[Records from a data source]
---------------
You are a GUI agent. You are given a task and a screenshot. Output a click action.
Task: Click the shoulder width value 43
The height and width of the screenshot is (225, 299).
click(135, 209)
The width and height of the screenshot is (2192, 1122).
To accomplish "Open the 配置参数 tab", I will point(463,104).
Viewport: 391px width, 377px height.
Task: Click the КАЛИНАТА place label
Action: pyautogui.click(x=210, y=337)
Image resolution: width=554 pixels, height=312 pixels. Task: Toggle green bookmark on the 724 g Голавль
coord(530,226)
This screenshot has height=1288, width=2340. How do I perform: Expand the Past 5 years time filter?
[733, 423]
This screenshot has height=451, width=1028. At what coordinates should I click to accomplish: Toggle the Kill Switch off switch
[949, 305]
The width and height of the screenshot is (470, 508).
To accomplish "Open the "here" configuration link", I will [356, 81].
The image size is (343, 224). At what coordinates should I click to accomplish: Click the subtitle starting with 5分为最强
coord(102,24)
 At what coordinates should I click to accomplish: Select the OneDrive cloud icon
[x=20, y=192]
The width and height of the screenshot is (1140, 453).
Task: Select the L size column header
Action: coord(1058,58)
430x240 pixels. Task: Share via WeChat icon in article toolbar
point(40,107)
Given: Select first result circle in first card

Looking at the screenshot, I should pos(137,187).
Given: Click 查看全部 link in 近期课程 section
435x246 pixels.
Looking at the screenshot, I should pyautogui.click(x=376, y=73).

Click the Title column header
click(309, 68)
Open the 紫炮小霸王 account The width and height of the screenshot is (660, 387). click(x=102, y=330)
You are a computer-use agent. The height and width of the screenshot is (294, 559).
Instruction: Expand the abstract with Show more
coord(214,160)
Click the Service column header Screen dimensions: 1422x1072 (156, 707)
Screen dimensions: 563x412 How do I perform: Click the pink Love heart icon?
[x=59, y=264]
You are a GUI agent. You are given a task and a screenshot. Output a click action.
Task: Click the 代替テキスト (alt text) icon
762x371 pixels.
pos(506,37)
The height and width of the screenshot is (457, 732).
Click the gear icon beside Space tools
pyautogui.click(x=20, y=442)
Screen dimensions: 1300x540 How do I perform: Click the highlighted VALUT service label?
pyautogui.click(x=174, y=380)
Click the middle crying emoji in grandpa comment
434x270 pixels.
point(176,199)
---------------
Copy out every line of the records above word for word, with nothing changed.

You are a GUI agent. You are given a task and a screenshot. Output a click action.
Task: Click the shoulder width value 43
The height and width of the screenshot is (225, 299).
click(135, 209)
The width and height of the screenshot is (2192, 1122).
To accomplish "Open the 配置参数 tab", I will point(463,104).
Viewport: 391px width, 377px height.
Task: Click the КАЛИНАТА place label
Action: pyautogui.click(x=210, y=337)
Image resolution: width=554 pixels, height=312 pixels. Task: Toggle green bookmark on the 724 g Голавль
coord(530,226)
This screenshot has height=1288, width=2340. How do I perform: Expand the Past 5 years time filter?
[733, 423]
This screenshot has height=451, width=1028. At what coordinates should I click to accomplish: Toggle the Kill Switch off switch
[949, 305]
The width and height of the screenshot is (470, 508).
To accomplish "Open the "here" configuration link", I will [356, 81].
The image size is (343, 224). At what coordinates should I click to accomplish: Click the subtitle starting with 5分为最强
coord(102,24)
 At what coordinates should I click to accomplish: Select the OneDrive cloud icon
[x=20, y=192]
The width and height of the screenshot is (1140, 453).
Task: Select the L size column header
Action: coord(1058,58)
430x240 pixels. Task: Share via WeChat icon in article toolbar
point(40,107)
Given: Select first result circle in first card

Looking at the screenshot, I should pos(137,187).
Given: Click 查看全部 link in 近期课程 section
435x246 pixels.
Looking at the screenshot, I should pyautogui.click(x=376, y=73).

Click the Title column header
click(309, 68)
Open the 紫炮小霸王 account The width and height of the screenshot is (660, 387). click(x=102, y=330)
You are a computer-use agent. The height and width of the screenshot is (294, 559).
Instruction: Expand the abstract with Show more
coord(214,160)
Click the Service column header Screen dimensions: 1422x1072 (156, 707)
Screen dimensions: 563x412 How do I perform: Click the pink Love heart icon?
[x=59, y=264]
You are a GUI agent. You are given a task and a screenshot. Output a click action.
Task: Click the 代替テキスト (alt text) icon
762x371 pixels.
pos(506,37)
The height and width of the screenshot is (457, 732).
Click the gear icon beside Space tools
pyautogui.click(x=20, y=442)
Screen dimensions: 1300x540 How do I perform: Click the highlighted VALUT service label?
pyautogui.click(x=174, y=380)
Click the middle crying emoji in grandpa comment
434x270 pixels.
point(176,199)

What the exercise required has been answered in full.